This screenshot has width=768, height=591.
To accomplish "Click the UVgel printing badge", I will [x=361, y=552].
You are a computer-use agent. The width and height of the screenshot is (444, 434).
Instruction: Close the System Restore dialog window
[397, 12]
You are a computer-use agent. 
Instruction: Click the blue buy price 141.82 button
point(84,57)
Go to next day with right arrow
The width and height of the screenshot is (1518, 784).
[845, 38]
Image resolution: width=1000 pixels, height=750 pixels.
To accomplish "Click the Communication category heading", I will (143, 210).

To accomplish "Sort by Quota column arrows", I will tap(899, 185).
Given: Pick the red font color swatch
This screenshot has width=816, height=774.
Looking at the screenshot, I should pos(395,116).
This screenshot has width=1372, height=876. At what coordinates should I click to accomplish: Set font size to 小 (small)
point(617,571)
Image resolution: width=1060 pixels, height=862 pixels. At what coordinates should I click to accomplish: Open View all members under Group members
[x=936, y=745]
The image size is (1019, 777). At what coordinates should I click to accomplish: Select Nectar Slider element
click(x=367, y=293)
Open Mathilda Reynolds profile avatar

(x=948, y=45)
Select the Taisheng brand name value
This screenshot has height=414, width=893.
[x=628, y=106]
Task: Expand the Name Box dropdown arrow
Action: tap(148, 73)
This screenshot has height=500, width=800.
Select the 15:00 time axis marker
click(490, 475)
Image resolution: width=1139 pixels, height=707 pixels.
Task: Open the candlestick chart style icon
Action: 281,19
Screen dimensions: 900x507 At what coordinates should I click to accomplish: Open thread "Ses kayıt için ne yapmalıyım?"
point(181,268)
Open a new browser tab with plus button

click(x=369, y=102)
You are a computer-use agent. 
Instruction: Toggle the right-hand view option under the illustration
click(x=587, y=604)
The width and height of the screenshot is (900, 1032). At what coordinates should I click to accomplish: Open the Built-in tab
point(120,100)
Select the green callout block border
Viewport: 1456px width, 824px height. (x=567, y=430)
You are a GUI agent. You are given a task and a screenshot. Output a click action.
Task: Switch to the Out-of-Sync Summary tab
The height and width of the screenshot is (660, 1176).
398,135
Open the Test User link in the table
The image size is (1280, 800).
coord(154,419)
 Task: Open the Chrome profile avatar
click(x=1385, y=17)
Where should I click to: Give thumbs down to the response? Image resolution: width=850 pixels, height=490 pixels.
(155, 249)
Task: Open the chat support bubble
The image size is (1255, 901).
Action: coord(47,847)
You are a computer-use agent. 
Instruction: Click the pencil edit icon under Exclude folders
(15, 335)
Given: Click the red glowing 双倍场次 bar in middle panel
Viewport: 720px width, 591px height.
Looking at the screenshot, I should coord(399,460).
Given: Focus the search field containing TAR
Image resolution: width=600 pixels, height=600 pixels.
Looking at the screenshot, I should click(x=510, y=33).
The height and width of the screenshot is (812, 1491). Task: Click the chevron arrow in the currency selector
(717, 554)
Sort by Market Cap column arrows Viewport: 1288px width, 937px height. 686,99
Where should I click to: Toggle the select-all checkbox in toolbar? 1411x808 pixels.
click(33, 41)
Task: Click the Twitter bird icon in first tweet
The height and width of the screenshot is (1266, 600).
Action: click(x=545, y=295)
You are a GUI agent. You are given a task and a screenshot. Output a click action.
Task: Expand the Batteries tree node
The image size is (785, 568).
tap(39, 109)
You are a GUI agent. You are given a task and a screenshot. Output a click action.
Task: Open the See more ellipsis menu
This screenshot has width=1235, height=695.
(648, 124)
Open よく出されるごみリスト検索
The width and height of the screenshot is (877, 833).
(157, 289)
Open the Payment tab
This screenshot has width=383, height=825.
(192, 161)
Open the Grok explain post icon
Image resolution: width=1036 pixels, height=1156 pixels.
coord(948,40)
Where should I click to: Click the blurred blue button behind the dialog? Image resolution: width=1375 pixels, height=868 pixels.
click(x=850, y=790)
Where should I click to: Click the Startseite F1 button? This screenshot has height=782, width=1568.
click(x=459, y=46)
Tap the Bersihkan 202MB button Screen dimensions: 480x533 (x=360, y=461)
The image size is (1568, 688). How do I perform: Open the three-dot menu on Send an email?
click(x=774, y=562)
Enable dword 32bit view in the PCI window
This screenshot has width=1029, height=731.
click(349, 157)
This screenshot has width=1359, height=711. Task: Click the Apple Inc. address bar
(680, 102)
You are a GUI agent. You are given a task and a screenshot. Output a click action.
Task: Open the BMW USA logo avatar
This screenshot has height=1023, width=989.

About this exercise
The number of lines above containing the word "will" is all that should be returned.

The completed task
3